In 1937, the US Congress passed the Marijuana Tax Act, criminalizing cannabis throughout the country. Because Federal Bureau of Narcotics agents could not differentiate between marijuana and hemp, the hemp industry essentially collapsed.
Hemp didn’t disappear from the US, though — it was imported mostly from the Philippines during prohibition, that is until Japan invaded the islands in 1942 and cut off supply lines. As during previous wars, hemp played a crucial role in producing military necessities, and to encourage American farmers to reintroduce the crop, the Department of Defense produced a “Hemp for Victory” program. By the next year, American farmers harvested more than 375,000 acres of hemp.
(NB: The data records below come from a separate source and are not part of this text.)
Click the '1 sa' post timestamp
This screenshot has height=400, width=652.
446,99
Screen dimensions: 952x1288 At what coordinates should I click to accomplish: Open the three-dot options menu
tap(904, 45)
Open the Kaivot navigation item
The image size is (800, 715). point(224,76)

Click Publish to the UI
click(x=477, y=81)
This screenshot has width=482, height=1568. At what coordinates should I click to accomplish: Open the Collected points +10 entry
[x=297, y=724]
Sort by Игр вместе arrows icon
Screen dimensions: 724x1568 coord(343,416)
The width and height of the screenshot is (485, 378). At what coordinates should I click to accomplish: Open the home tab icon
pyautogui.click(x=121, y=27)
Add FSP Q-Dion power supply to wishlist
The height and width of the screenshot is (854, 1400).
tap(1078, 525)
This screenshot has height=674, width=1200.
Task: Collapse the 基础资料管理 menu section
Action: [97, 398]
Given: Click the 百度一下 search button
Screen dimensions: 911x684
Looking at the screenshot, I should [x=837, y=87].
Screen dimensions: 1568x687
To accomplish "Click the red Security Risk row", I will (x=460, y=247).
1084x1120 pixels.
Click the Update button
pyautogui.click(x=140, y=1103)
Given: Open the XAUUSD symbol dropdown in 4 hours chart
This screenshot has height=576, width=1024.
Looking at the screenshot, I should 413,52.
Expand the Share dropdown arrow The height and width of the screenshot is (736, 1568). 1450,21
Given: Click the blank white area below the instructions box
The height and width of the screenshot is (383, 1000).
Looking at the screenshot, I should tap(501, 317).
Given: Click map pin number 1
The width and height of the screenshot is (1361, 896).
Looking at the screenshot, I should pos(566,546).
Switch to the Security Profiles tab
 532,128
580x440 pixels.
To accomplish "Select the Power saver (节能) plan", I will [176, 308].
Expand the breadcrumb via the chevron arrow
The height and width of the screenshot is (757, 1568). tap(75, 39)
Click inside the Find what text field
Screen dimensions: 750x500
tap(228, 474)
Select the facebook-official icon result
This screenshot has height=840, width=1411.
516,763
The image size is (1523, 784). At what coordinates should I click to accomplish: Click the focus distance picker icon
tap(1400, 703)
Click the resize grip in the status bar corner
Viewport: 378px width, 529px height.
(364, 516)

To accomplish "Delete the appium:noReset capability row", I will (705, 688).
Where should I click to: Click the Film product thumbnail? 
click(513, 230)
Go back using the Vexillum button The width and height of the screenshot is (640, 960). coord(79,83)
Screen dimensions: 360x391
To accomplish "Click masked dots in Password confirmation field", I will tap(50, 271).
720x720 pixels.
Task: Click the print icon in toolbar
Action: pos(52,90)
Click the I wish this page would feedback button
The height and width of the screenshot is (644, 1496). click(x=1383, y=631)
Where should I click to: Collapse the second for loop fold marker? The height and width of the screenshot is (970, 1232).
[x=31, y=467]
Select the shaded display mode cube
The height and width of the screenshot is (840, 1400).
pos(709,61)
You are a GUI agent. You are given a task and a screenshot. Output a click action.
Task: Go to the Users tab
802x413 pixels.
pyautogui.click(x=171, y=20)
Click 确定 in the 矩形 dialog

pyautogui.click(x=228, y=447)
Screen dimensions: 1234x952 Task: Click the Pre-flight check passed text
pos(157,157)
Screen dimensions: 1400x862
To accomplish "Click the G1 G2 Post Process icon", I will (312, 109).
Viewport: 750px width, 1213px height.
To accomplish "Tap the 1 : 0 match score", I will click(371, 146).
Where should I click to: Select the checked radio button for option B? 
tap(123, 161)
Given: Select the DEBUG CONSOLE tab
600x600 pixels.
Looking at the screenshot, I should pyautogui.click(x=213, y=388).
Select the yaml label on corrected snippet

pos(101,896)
When the war effort was no longer needed, prohibition grew strength yet again. Over the following decades, the US government continued to tie hemp to marijuana and enacted stricter sentencing laws for cultivation and possession under several administrations. Although industrial hemp does not contain the psychoactive elements of marijuana, it became a prime target in the “war on drugs.”
A New Era for Hemp
Finally, in 2013, the US government began to distinguish between industrial hemp and it’s cousin, marijuana. President Obama signed the Farm Bill in 2014, legalizing hemp production in states with programs set to grow the crop.
The hemp revival was born in America, and hemp was finally removed from the controlled substance list in 2018, making it federally legal for the first time in five decades.
These changes have opened the door to innovations in everything from paper making and textiles to nutraceuticals and plastics. We are proud to play a role in the history of hemp by providing alternatives to pure fossil-fuel-based plastics. Our hemp-filled biocomposites and bioplastics represent the greener future of manufacturing and a pathway to reducing carbon emissions without significant additional capital or operating expenses. We’re changing the landscape of the plastics industry by designing and manufacturing custom hemp biocomposites to create everything from parts and packaging to durables, containers, toys and more.